- _Task item_: Output each record exactly. Leave none out.

- _Dataset content_:
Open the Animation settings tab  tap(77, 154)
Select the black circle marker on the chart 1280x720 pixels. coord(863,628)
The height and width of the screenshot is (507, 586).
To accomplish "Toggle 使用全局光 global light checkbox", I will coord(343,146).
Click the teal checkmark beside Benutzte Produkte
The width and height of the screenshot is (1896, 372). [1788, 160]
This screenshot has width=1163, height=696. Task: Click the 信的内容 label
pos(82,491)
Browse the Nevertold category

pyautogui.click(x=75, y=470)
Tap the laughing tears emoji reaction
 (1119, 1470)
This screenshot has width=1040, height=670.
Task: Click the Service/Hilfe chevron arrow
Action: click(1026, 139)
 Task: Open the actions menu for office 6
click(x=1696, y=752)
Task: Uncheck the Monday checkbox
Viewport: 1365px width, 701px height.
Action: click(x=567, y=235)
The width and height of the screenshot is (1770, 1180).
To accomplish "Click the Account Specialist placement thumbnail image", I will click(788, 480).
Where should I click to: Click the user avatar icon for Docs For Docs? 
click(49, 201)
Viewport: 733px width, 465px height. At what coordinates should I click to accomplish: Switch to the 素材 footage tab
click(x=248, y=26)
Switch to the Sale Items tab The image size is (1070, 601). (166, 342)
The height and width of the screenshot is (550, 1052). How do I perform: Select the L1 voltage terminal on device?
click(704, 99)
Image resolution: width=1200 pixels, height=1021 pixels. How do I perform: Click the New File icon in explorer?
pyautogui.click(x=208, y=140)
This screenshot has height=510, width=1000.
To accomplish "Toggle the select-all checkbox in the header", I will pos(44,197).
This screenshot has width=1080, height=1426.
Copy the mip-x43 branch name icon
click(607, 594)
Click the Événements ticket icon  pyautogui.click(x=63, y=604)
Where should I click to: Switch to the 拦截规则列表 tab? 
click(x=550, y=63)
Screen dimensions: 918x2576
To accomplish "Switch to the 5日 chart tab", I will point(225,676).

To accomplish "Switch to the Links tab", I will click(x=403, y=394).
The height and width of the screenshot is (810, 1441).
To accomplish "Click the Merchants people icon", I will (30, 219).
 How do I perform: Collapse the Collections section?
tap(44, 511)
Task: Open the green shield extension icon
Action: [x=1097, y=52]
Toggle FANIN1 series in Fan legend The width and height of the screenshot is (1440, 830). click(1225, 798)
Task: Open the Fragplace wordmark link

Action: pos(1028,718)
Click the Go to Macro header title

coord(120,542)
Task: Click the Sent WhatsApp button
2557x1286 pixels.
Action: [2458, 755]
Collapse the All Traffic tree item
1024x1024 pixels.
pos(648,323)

- _Written reply_:
Open the Animation settings tab  tap(77, 154)
Select the black circle marker on the chart 1280x720 pixels. coord(863,628)
The height and width of the screenshot is (507, 586).
To accomplish "Toggle 使用全局光 global light checkbox", I will coord(343,146).
Click the teal checkmark beside Benutzte Produkte
The width and height of the screenshot is (1896, 372). [1788, 160]
This screenshot has width=1163, height=696. Task: Click the 信的内容 label
pos(82,491)
Browse the Nevertold category

pyautogui.click(x=75, y=470)
Tap the laughing tears emoji reaction
 (1119, 1470)
This screenshot has width=1040, height=670.
Task: Click the Service/Hilfe chevron arrow
Action: click(1026, 139)
 Task: Open the actions menu for office 6
click(x=1696, y=752)
Task: Uncheck the Monday checkbox
Viewport: 1365px width, 701px height.
Action: click(x=567, y=235)
The width and height of the screenshot is (1770, 1180).
To accomplish "Click the Account Specialist placement thumbnail image", I will click(788, 480).
Where should I click to: Click the user avatar icon for Docs For Docs? 
click(49, 201)
Viewport: 733px width, 465px height. At what coordinates should I click to accomplish: Switch to the 素材 footage tab
click(x=248, y=26)
Switch to the Sale Items tab The image size is (1070, 601). (166, 342)
The height and width of the screenshot is (550, 1052). How do I perform: Select the L1 voltage terminal on device?
click(704, 99)
Image resolution: width=1200 pixels, height=1021 pixels. How do I perform: Click the New File icon in explorer?
pyautogui.click(x=208, y=140)
This screenshot has height=510, width=1000.
To accomplish "Toggle the select-all checkbox in the header", I will pos(44,197).
This screenshot has width=1080, height=1426.
Copy the mip-x43 branch name icon
click(607, 594)
Click the Événements ticket icon  pyautogui.click(x=63, y=604)
Where should I click to: Switch to the 拦截规则列表 tab? 
click(x=550, y=63)
Screen dimensions: 918x2576
To accomplish "Switch to the 5日 chart tab", I will point(225,676).

To accomplish "Switch to the Links tab", I will click(x=403, y=394).
The height and width of the screenshot is (810, 1441).
To accomplish "Click the Merchants people icon", I will (30, 219).
 How do I perform: Collapse the Collections section?
tap(44, 511)
Task: Open the green shield extension icon
Action: [x=1097, y=52]
Toggle FANIN1 series in Fan legend The width and height of the screenshot is (1440, 830). click(1225, 798)
Task: Open the Fragplace wordmark link

Action: pos(1028,718)
Click the Go to Macro header title

coord(120,542)
Task: Click the Sent WhatsApp button
2557x1286 pixels.
Action: [2458, 755]
Collapse the All Traffic tree item
1024x1024 pixels.
pos(648,323)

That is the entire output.